I think the challenge for employers of contingent workers will be properly and effectively define for these workers what is needed of them, provide the appropriate information and establish parameters for them to work. It will require more work initially by employers to provide this.
A worker considering becoming a contingent worker they will have to establish their own perimeters, define their skill set and promote themselves repeatedly to prospective employers. Being a contingent worker has many benefits that would be helpful to workers in our current hectic world. These include the ability to work for who you want, the ability to choose your projects, and setting your own hours and find work when you need it.
It will require employees to think about work differently. It will require workers to think of themselves as assets to continually promote to prospective employers. It will require workers to keep themselves updated on all the current trends and skills.

Unknown said...

The new standards that workers and employers are facing bring up many new issues in the workplace. How can workers strive to meet the changing needs of employers? Is it better to learn a specialization, or to be as flexible and versatile as possible? What does versatility mean exactly and how can workers also maintain a sense of consistency in their positions?

While the need of employees has changed, has respect for workers and a work-life balance changed? Until employers can recognize the need for workers to be leaders in their own lives and to support that to the best of their abilities, many workplace issues will remain the same, such as quality of performance, engagement with workers and job satisfaction.

Unknown said...

Obviously it is to keep an open mind. Work is taking on different forms faster than the forms are being recognized. I also find in speaking with those unemployed like family and friends I notice that they are not thinking outside of the box when it comes to possible employment. They have high expectations and require many specific needs to be met that may never be met.
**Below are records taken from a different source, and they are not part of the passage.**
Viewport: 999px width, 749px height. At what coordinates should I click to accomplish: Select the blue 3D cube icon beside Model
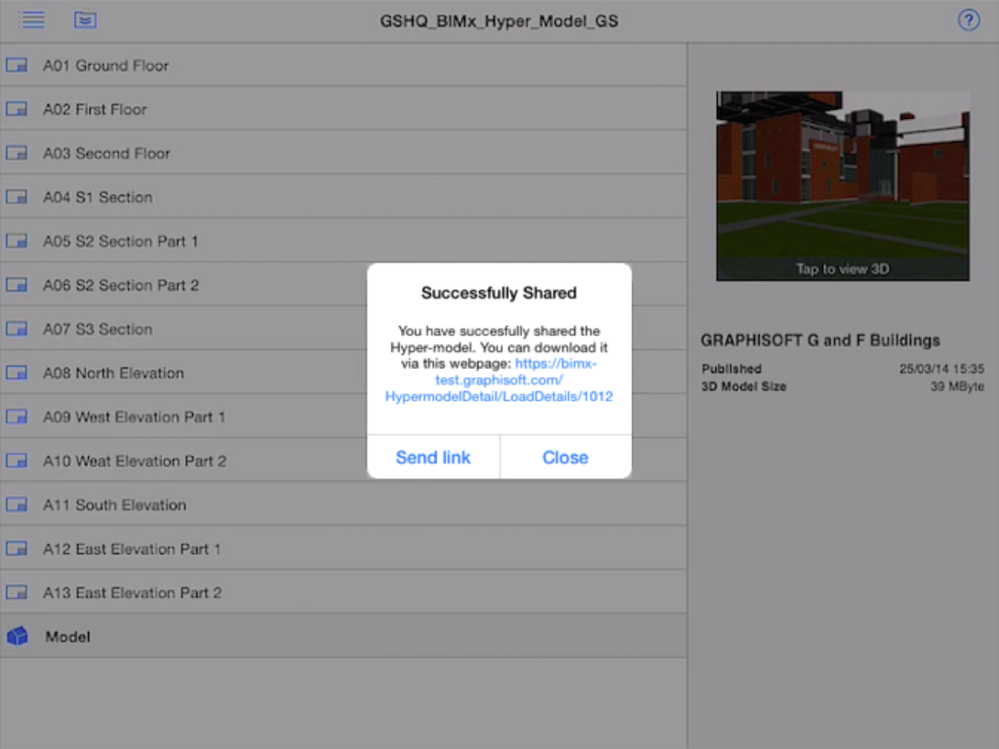pos(16,635)
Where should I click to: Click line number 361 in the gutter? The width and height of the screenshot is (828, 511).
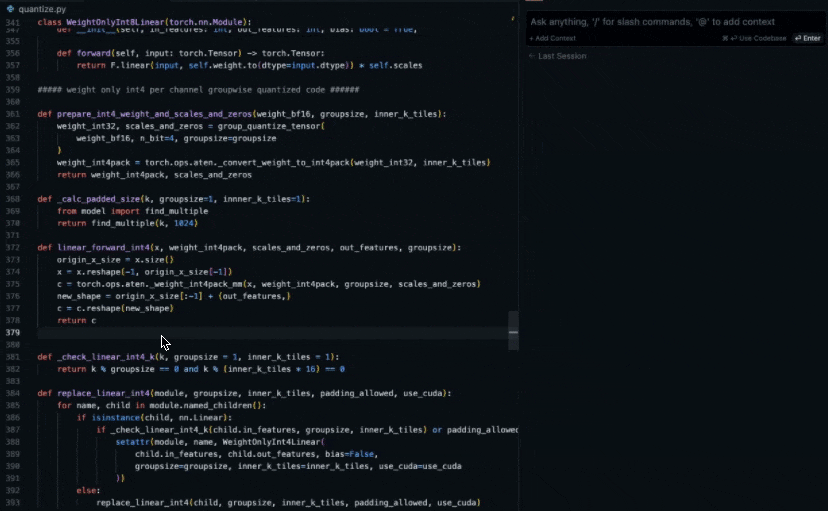[14, 114]
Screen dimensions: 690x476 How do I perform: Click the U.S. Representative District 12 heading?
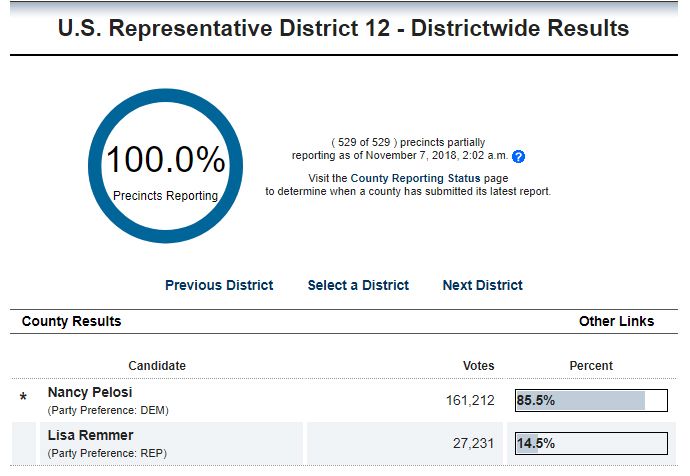pyautogui.click(x=344, y=29)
One conversational participant had a literal laundry list of variables that needed to align in order for them to apply or consider the employment. I chuckled inwardly... they will be waiting along time and oh by the way how is it having the Universe revolve and arrange variables to specifically meet their needs? Americans expect and believe they are entitled to their wants being met. As an anonymous person once said somewhere humble yourself or stand to be humiliated as humiliation is just one of an infinitude of ways the Universe extends tough love to a whining child.
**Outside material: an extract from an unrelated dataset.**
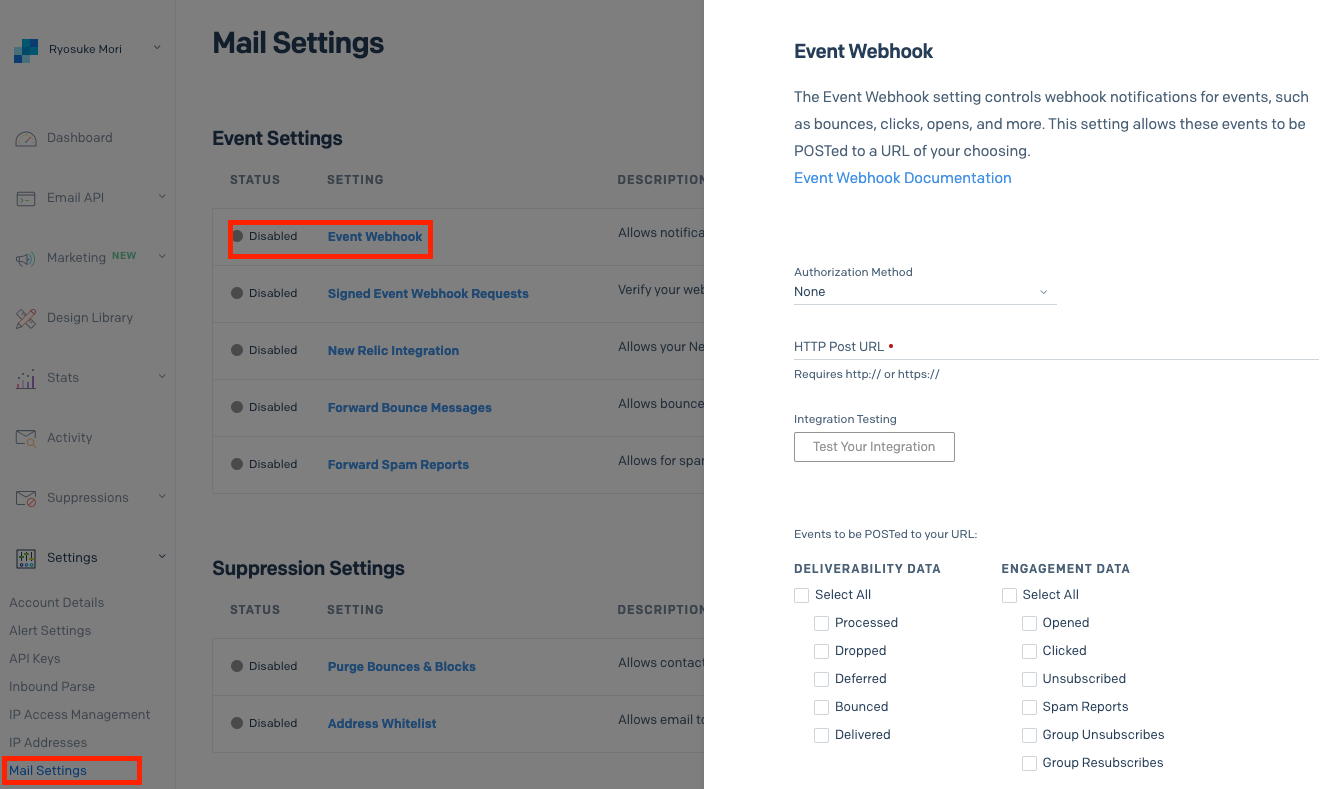Check the Bounced deliverability event
1341x789 pixels.
coord(821,706)
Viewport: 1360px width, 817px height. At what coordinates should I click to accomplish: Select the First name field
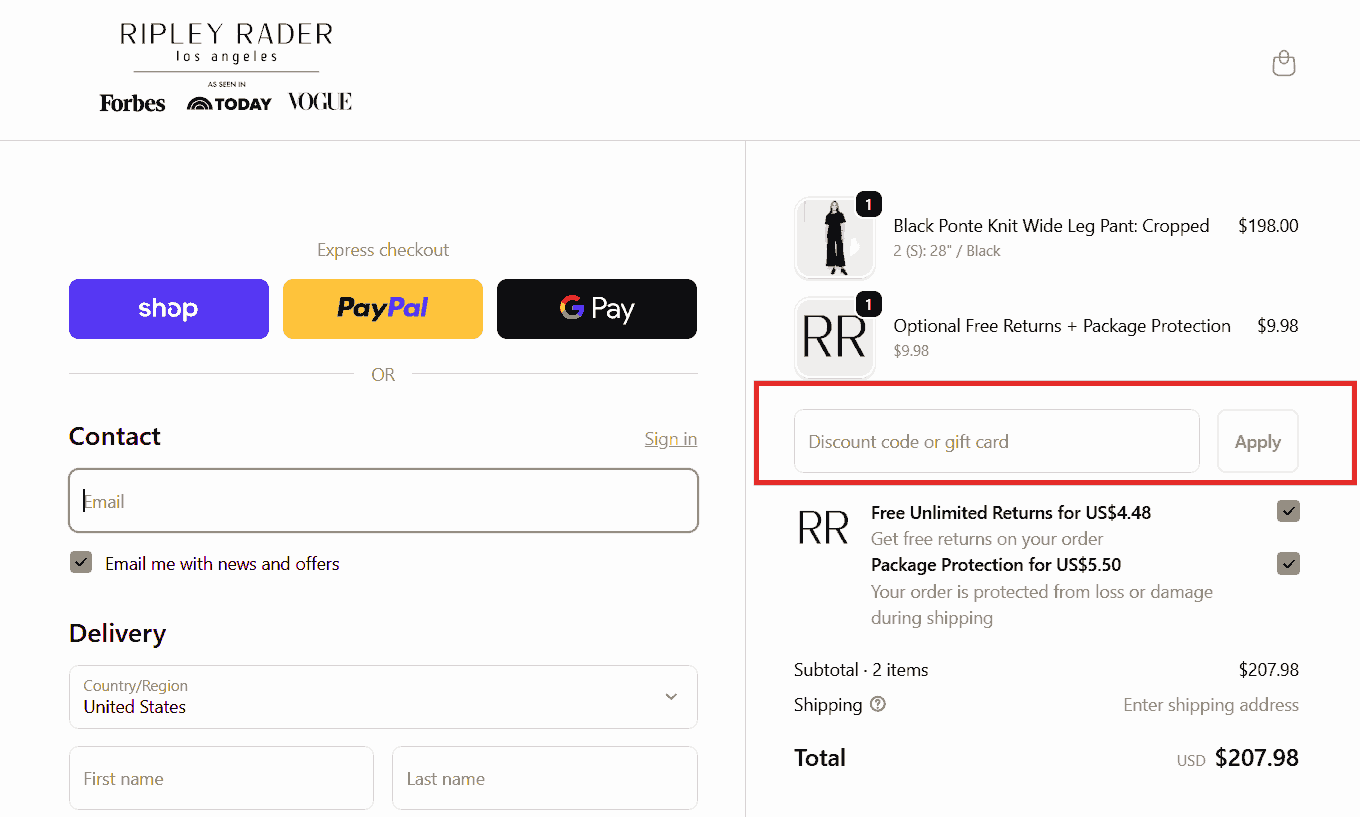click(221, 778)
For those willing to accept change put as many irons in the fire as one can and spend the most time stoking those that glow the brightest. Prepare yourself by learning and training get out of dead end jobs that do not honor your time or stifle your ability to grow and develop talent.
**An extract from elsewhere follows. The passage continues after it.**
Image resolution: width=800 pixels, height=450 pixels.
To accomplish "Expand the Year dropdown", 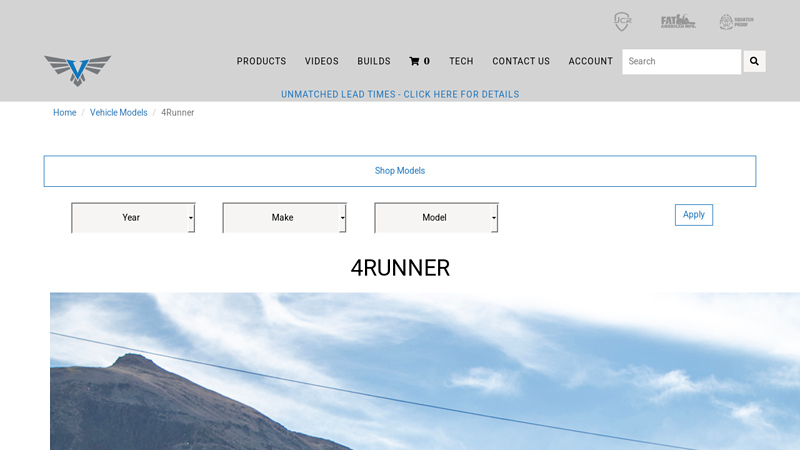I will click(x=133, y=217).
Do something you have never done before??

Change and change again!

Unknown said...

Competition is king. The companies that manage this hybrid organization the best will be the most successful. It is not all about cost savings. The overhead, training, and turnover of outsourced workers cut into the savings created by the lower wage.

The sooner employees realize this is not their daddy's company and embrace the hybrid nature, the easier it will be for them to adapt. Getting over the initial resistance is the hardest. Management should try to do a lot of training in the area of culture and the logistics of working with others remotely and with different time zones. People should look at this as a new exciting opportunity rather than something lost. Change is hard so this is easier said than done.